SEATTLE — The Synod of Alaska-Northwest reestablished an old tradition by holding its annual assembly this summer at Whitworth University in Spokane, WA. The meeting was held in conjunction with the 34th annual Whitworth Institute of Ministry.

A sizable portion of the meeting was given over to task forces of the synod, established to consider ministry ideas that have been bubbling up around the synod around the issues of program grants, leadership development, communication, rural and remote ministries, and veterans’ ministries.

The Synod Council had allocated $230,000 of restricted funds from previous program efforts and endowment accounts to begin to be allocated by the Grants Task Force. Eleven grant applications were received prior to the meeting and the Task Force was able to allocate $64,670.35 to support congregations and ministries on the front lines.

After hearing from Whitworthians Tim Dolan and President Bill Robinson, the synod’s Leadership Task Force challenged the assembly to move from a delegated assembly to a non-delegated “synod school” to partner with presbyteries to work on leadership development.

The Communications Task Force took a tour of Whitworth’s computer servers, which provide web hosting, email, and a church database program for the synod’s member congregations and presbyteries. The Task Force developed a working plan to share these amazing technical resources with presbyteries across the Synod.
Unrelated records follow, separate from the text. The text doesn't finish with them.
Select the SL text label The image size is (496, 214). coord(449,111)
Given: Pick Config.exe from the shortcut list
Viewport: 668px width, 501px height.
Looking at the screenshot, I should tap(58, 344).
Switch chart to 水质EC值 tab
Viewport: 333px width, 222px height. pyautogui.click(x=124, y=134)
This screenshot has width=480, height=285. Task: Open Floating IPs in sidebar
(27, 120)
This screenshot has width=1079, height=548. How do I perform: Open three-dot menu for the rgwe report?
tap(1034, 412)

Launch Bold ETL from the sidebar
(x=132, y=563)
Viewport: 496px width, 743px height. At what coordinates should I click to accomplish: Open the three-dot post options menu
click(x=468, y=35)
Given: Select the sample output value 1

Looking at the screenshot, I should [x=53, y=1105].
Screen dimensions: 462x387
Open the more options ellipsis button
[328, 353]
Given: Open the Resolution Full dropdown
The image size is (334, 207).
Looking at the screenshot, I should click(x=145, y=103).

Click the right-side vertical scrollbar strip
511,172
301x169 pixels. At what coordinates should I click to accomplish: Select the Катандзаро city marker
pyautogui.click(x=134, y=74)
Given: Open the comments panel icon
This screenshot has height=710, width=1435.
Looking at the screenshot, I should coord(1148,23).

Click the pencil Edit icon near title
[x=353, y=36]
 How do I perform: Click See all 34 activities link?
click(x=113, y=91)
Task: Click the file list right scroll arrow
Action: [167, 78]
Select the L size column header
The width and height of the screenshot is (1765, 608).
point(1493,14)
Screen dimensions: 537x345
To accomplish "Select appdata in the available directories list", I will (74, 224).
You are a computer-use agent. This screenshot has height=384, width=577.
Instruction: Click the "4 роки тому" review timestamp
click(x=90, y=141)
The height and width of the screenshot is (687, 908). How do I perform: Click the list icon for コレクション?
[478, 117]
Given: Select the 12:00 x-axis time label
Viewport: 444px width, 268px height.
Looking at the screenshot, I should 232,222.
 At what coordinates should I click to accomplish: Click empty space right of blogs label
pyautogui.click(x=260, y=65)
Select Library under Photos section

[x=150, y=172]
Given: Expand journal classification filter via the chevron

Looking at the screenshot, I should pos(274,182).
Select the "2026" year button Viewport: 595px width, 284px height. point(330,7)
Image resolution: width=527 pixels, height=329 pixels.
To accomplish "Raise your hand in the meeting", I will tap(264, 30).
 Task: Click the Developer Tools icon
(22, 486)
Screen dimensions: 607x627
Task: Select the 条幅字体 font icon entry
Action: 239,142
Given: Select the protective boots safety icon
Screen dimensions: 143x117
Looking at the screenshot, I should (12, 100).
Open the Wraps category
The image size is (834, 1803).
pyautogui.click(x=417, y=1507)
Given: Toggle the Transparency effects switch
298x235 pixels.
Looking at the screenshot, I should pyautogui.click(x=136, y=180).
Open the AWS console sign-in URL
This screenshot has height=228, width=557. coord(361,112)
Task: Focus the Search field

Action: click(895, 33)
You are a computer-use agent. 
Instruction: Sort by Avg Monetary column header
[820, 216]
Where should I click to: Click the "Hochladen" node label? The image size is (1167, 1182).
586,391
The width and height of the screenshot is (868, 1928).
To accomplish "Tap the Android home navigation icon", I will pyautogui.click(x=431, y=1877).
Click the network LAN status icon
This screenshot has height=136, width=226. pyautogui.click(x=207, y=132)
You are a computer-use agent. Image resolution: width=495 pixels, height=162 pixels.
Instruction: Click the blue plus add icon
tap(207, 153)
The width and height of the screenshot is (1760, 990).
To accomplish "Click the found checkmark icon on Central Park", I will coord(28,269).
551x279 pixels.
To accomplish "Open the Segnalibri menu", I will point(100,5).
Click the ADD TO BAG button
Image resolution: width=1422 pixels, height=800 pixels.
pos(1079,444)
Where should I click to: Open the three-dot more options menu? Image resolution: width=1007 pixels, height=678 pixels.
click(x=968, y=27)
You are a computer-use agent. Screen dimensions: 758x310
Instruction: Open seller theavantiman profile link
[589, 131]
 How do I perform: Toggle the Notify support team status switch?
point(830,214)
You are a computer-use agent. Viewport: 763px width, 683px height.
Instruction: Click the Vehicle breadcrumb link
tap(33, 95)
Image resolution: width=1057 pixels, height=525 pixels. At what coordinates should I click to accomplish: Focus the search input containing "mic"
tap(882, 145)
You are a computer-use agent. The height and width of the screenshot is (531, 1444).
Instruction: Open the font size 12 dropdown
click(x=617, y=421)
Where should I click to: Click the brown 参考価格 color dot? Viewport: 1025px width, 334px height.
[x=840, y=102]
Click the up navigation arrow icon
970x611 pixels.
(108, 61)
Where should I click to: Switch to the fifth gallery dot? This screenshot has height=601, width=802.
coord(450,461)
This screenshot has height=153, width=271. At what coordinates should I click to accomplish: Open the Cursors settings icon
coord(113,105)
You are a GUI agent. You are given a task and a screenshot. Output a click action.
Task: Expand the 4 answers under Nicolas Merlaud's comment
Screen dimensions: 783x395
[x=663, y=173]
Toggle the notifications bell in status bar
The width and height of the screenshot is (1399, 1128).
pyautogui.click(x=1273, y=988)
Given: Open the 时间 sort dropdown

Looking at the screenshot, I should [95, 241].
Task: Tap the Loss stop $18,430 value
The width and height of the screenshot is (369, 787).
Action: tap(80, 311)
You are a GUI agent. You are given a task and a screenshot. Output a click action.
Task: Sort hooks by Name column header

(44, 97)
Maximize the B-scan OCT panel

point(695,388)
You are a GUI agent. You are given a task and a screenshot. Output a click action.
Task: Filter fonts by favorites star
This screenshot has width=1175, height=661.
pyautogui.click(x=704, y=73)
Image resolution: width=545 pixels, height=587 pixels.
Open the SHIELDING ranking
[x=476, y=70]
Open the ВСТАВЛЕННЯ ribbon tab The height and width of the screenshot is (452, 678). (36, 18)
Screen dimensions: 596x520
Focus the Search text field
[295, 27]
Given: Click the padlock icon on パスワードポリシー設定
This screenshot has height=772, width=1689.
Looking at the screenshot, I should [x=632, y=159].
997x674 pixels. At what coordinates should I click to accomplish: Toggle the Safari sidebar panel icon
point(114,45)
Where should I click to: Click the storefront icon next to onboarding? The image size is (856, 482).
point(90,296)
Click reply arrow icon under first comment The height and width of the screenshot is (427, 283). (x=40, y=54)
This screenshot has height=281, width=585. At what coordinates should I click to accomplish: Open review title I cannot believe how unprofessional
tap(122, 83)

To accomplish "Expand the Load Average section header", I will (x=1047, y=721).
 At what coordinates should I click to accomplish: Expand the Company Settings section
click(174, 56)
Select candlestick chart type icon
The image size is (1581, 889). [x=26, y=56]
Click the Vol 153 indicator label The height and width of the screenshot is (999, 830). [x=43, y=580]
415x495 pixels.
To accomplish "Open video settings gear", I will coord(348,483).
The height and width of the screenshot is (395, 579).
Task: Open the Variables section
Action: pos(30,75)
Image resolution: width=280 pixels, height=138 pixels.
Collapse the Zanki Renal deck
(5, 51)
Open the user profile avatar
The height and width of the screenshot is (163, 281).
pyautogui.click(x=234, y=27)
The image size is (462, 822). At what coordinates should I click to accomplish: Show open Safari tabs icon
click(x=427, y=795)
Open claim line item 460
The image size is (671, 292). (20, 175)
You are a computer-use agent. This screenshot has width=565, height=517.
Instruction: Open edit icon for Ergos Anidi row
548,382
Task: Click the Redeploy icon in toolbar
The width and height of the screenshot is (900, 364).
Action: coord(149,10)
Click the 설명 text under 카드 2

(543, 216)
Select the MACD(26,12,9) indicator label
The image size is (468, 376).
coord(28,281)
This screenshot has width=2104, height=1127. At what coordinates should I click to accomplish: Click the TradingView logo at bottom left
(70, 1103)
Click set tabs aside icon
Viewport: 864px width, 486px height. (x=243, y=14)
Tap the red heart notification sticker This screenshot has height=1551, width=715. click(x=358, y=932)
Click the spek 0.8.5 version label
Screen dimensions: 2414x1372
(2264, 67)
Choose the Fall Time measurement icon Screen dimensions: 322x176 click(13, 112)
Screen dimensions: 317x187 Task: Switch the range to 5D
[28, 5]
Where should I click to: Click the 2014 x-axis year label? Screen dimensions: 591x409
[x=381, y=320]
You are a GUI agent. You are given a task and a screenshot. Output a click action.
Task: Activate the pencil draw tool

The Rural/Remote Ministries Task Force spent time with the Rev. King Rockhill, a United Methodist minister and founder of the Rural Resource Network, The task force examined current programs and strategized about how the synod can better serve its myriad small and remote congregations.

The Veteran’s Task Force — comprised entirely of veterans and military personnel in active service — met with Presbyterian military chaplains George Meister and Tim Loney. They discussed the need for training for congregations who wish to minister with military families and a certificate program that designates trained congregations as “military friendly.”  

Participants visited the Latah Valley New Church Development, the pride of Inland Northwest Presbytery.  

ALLENTOWN, Pa. — The Helping Hands Care Team of Lehigh Presbytery has scheduled two more trips to the Missippi gulf coast to continue the rebuilding of the region after Hurricane Katrina.

The trips are scheduled for Oct. 24-Nov. 1 and Oct. 31-Nov. 8.

The groups will stay at Long Beach (MS) Presbyterian Church and work on rebuilding homes in the area.

HOUSTON — The Committee on Ministry of New Covenant Presbytery has convened an Action-Learning Team (ALT) to brainstorm new ways of strengthening the presbytery’s congregations.

Churches will be given evaluative tools to use periodically so they can step back from the day-to-day “to see if they are heading for success or heading for the proverbial ditch.”

Some ideas already being considered are church-to-church assistance rather than all resources coming from the presbytery center; greater use of telecommunications technology; gathering and sharing “best practices”; cluster-wide gatherings and sharing of resources; building peer support for clerks of session, treasurers, Christian education leaders, music leaders, etc; and applying new church development techniques to redevelopment ministries.